Qui pourrait oublier Le Masque de Bernardo ? Ce fabuleux, bondissant, haletant récit de cape, d’épée et de tamales au chorizo farci d’ananas ? Qui, après avoir relu pour la xième fois ce chef d’œuvre, sis en califourchon de la Californie – pardonnez le faible contrepet – se plongerait dans ce Prochain Goncourt sera d’emblée décontenancé. Étienne Liebig remanie et relève la métaphore culinaire mais le pétrissage, cette fois, de prime abord, semble emprunté d’indécision. Tout s’explicite rapidement, se dévoile et déploie, nimbé de majesté.
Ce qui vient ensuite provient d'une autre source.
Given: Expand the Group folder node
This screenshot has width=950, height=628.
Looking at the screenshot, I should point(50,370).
Car le subodoré initial mute, empyreume insolite auquel succède l’exhalaison subtile d’un pudding aux restes – fraîchement sanguinolents de la dépouille du myroblite Jean-Pierre Coffe, dont émane déjà le fumet de la béatitude prochaine – mais traité en feuilleté, poché de delicatessen avant parution au format homonyme, subtilement nappé d’effluves versicolores aux incertaines orientales ou australes origines.
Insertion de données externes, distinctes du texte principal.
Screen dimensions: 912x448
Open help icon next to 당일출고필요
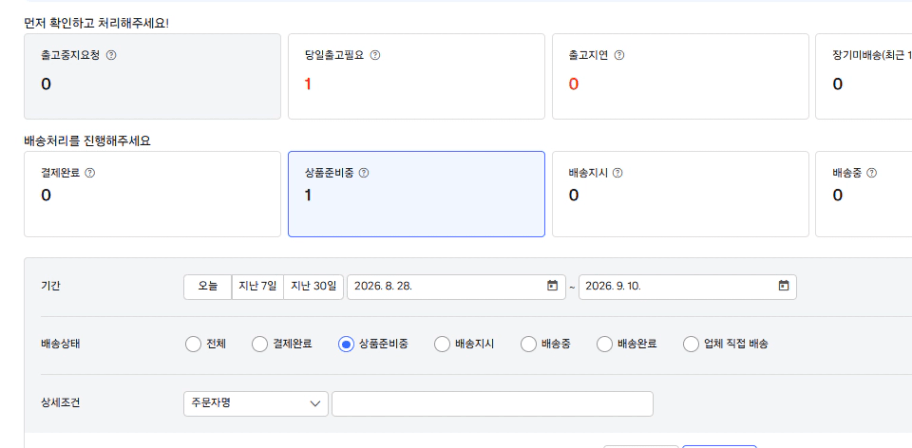tap(375, 55)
Longtemps je me suis couché à point d’heure, celle du potron-minet, quand la marquise de Mauriac-Heilialogenztein rejoint son carrosse après de folles bacchanales, échevelée, ointe du baume épais qu’une Cinderella versée dans l’osmologie dénoterait teinté de cyprine sui generis et autres, de liqueurs séminales à peine épurées des suites d’une aspermie bientôt, proliférant (adv. inv.), invasive. Mais nul lauré d’un Goncourt, si ce n’est fort ancien et par inadvertance, onc n’empila mes tas ou rayonnages, jamais nul grog tiédi renversé d’un thermos n’en boursoufla, de mes piles, les pages.  Épiphanie : ce Prochain Goncourt est l’œuvre de nègres et mulâtresses littéraires s’efforçant d’échafauder, par strates successives, une pochade impériale à l’anis, potache pastiche (comme Truman Capote, j’affectionne les allitérations, mais un Casanis, ça va, deux Ricard passent encore, mais trois 51 d’affilée, cul sec, bonjour les dégâts ! c’est à ne plus pouvoir gargariser le trois de 153) « à la bouillon-cube », arôme Liebig.
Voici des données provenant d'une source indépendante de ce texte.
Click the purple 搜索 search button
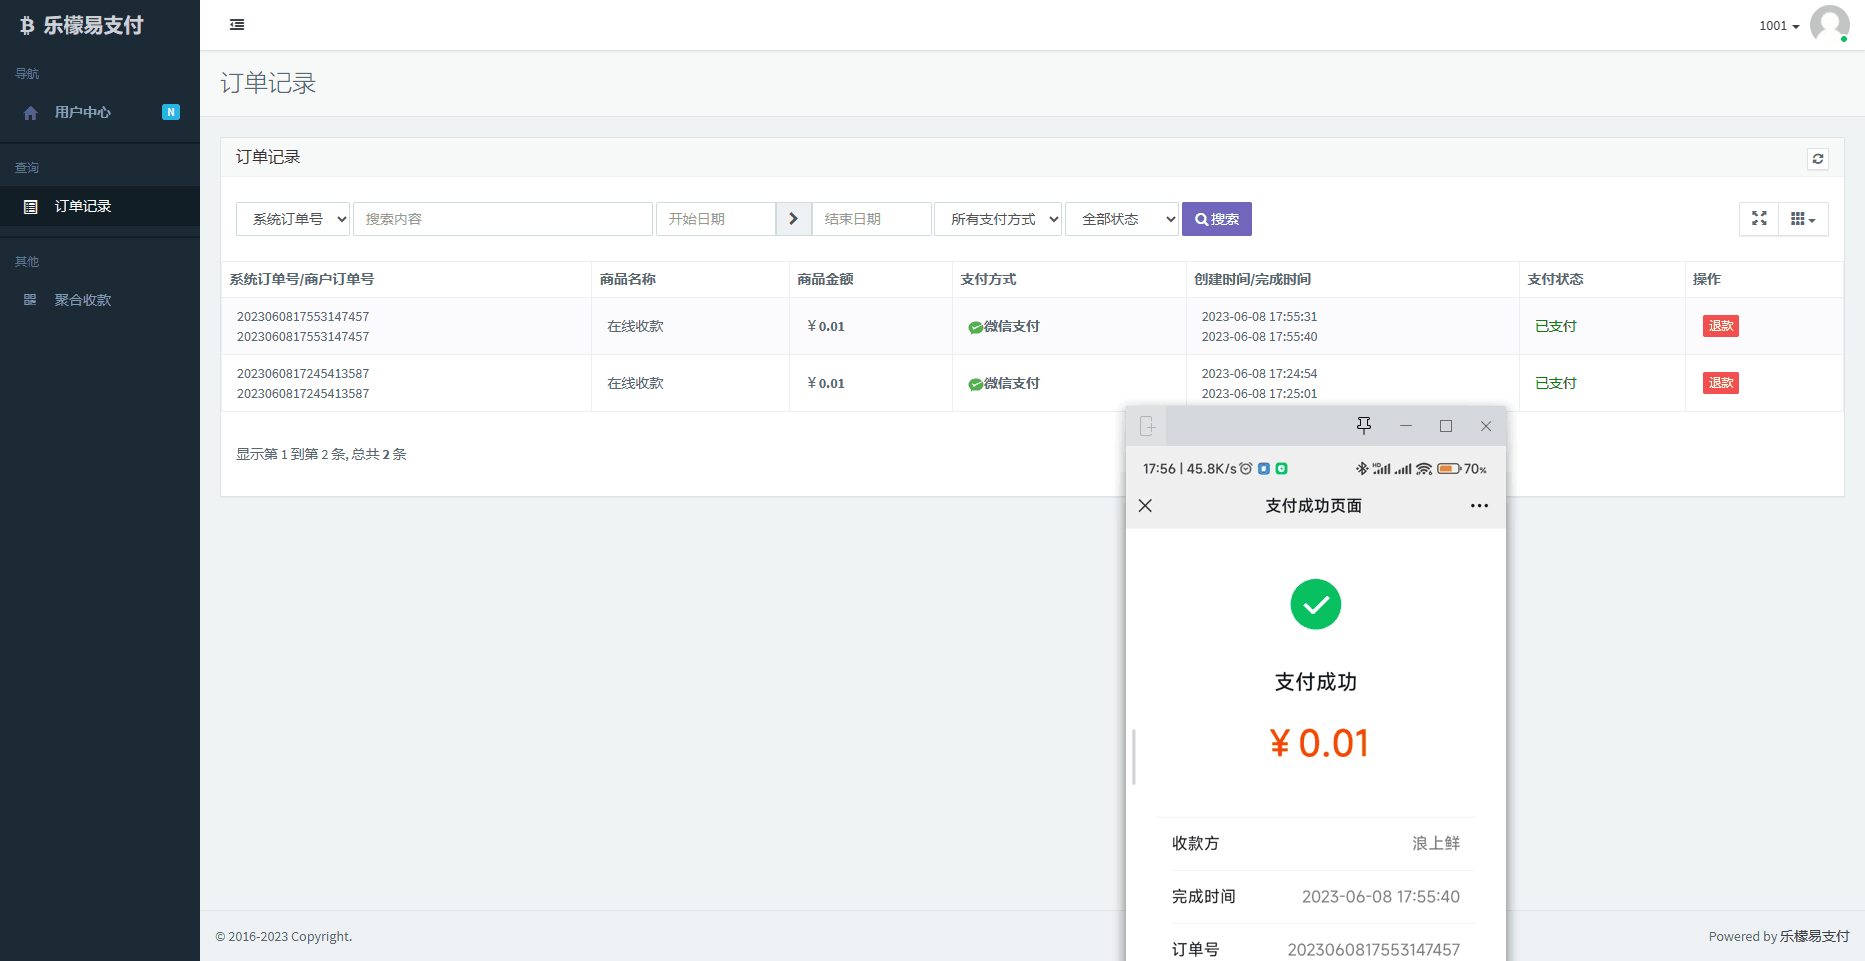1865x961 pixels. coord(1216,219)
Ces nègres comblés et ghostwriteresses heureuses n’ont guère été inspirés par Leblanc (Maurice) : l’inspecteur Weyergland – le San Antonio limousin – et sa binôme Marie Ndxwsiaye, peinent, poussifs, à discerner chez H.K. les prémisses de la rancœur assassine d’un Lupin gâteux perclus de ressentiment albuminique longuement régurgité. Après tout, je peux bien laisser pressentir l’épilogue, humé dès la page 181, ouvrant le chapitre « l’art français de l’agraire » : la trame est fort secondaire, mais l’intérêt ne s’émousse pas. D’ailleurs, ici, l’inséré supplicant restera inexaucé : nul besoin de livrer la liste des onze primé·e·s fournissant autant de chapitres qu’une sorte de colophon de Liebig énumère trop complaisamment. Quant au procédé, il est fort excusable. Comment croyez-vous donc que je vous présente Le Prochain Goncourt si ce n’est en pillant le Grand Bob et PickwickPedia ? Ne disposant pas des moyens que Salim Laïbi, s’intitulant « Le Libre Penseur » (c’est en .org, stalino-sorélien), attribue à Liebig, je ne peux me payer un Louis Pergaud (ah bon ? il est déjà mort ? je croyais que c’était Bory qui venait d’alimenter la rubrique nécrologique) – évoquant Bory, Jean-Louis, et son Village à l’heure allemande, je me demande si Jonathan Littell ne l’a pas copieusement pompé pour son chapitre du Prochain Konzgour, heu, Goncourt – et cette chronique, comme hélas, tant d’autres, n’est que de moi… alors que j’ai fort mieux à faire. Dommage, un Michel Houellebecq ou une Marie NDiaye concoctant une tombeurienne rubrique « à la Liebig », ce serait peut-être d’une autre tenue. Pour cause de lavage, j’ai mué mon peignoir poussin pétulant de chez Acqua di Parma, qui m’est ce que sa robe de chambre était à Balzac, et dont le jaune est à cette maison ce que le bleu fut à Klein, pour un Yves Delorme de plus vulgaire confection, caca d’oie, ce qui explique sans doute cela. Ma prose s’en ressent. La postérité m’absoudra.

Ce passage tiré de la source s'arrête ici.